The only pairing more iconic in the 1990s than Titanic's Rose DeWitt Bukater and Jack Dawson were the actors behind the characters, Kate Winslet and Leonardo DiCaprio.
And if it weren't for Winslet herself, that perfect casting may not have happened. "I closed the script, wept floods of tears and said, 'Right, I've absolutely got to be a part of this. No two ways about it,'” the actress told Rolling Stone in 1998.
She set off on a mission: She called her agent and asked for director James Cameron's phone number. "He was on the freeway, and he said, 'I'm going somewhere,'" she recalled. "And I think he pulled over, and I said, 'I just have to do this, and you are really mad if you don't cast me.'"
Fortunately, it was that precise spirit that sold Cameron on Winslet as Rose — and she booked the role. But Winslet wasn't done.

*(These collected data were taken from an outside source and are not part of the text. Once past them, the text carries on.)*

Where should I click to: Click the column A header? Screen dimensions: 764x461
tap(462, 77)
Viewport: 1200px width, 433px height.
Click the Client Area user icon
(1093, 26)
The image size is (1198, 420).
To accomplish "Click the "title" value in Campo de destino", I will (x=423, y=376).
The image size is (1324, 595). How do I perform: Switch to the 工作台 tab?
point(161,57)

She was convinced DiCaprio was the perfect Jack to her Rose, so she pretty much stalked him at the Cannes Film Festival, sneaking out of a press conference and cornering him at his hotel. "I was thinking, 'I'm going to persuade him to do this, because I'm not doing it without him, and that's all there is to it,'" she remembered. “‘I will have him.’ Because he is f*****g brilliant. He’s a f*****g genius, and that was absolutely why.”

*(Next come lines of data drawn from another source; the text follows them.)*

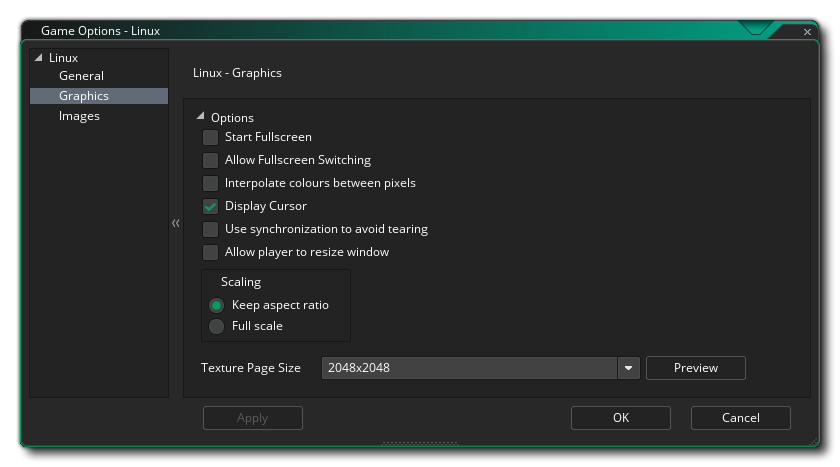Screen dimensions: 840x467
Task: Enable Interpolate colours between pixels
Action: point(210,183)
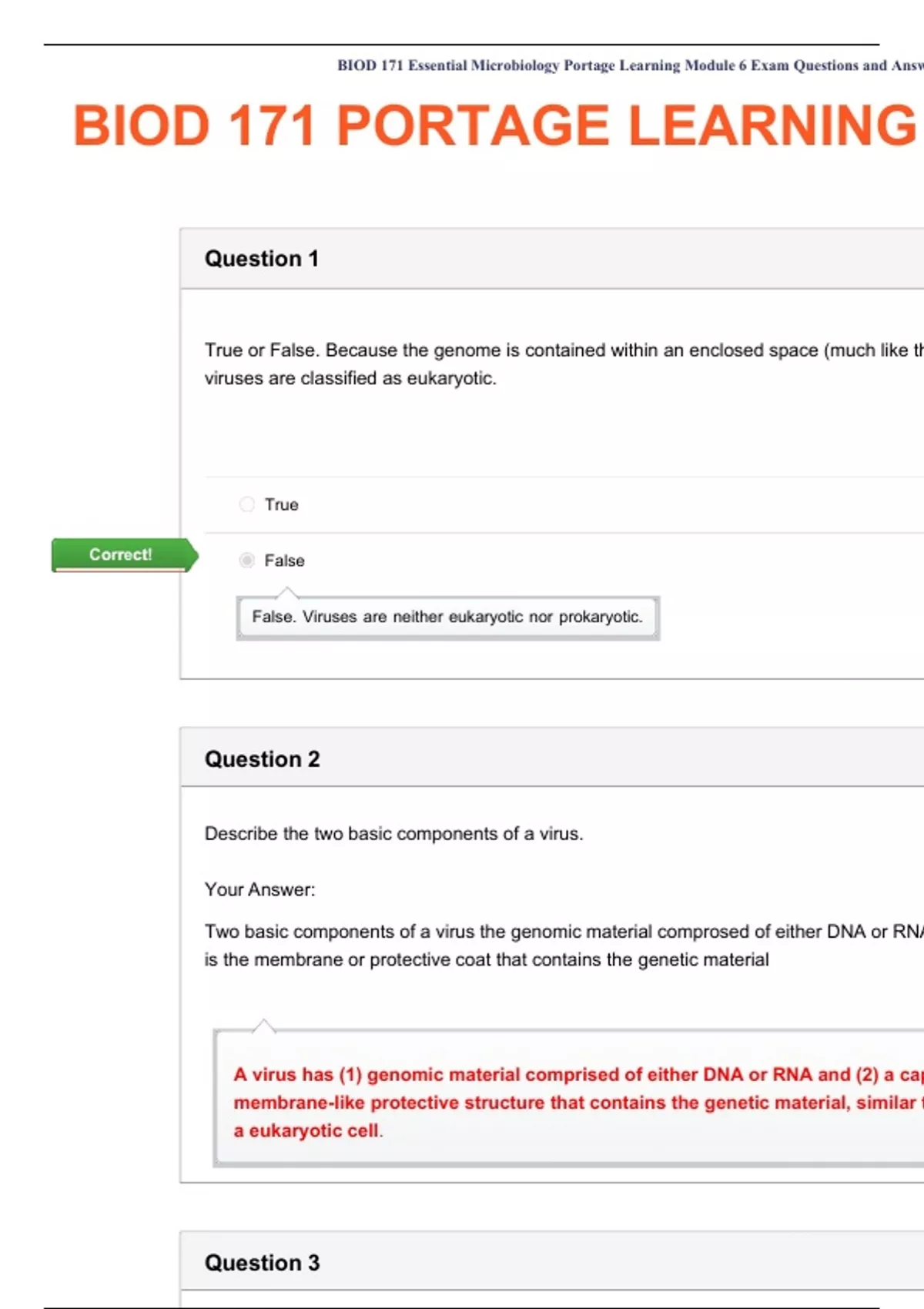924x1309 pixels.
Task: Click 'viruses are classified as eukaryotic' line
Action: tap(350, 378)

And so the duo of Winslet and DiCaprio became known to the world as Rose and Jack in the blockbuster hit, which opened on December 19, 1997, and went on to gross $2.19 billion worldwide.
“Titanic was very much an experiment for Kate Winslet and I,” DiCaprio told Deadline in 2016. “We've done all of these independent movies. I loved her as an actress and she said, 'Let's do this together, we can do this.' We did it, and it became something that we could've never foreseen."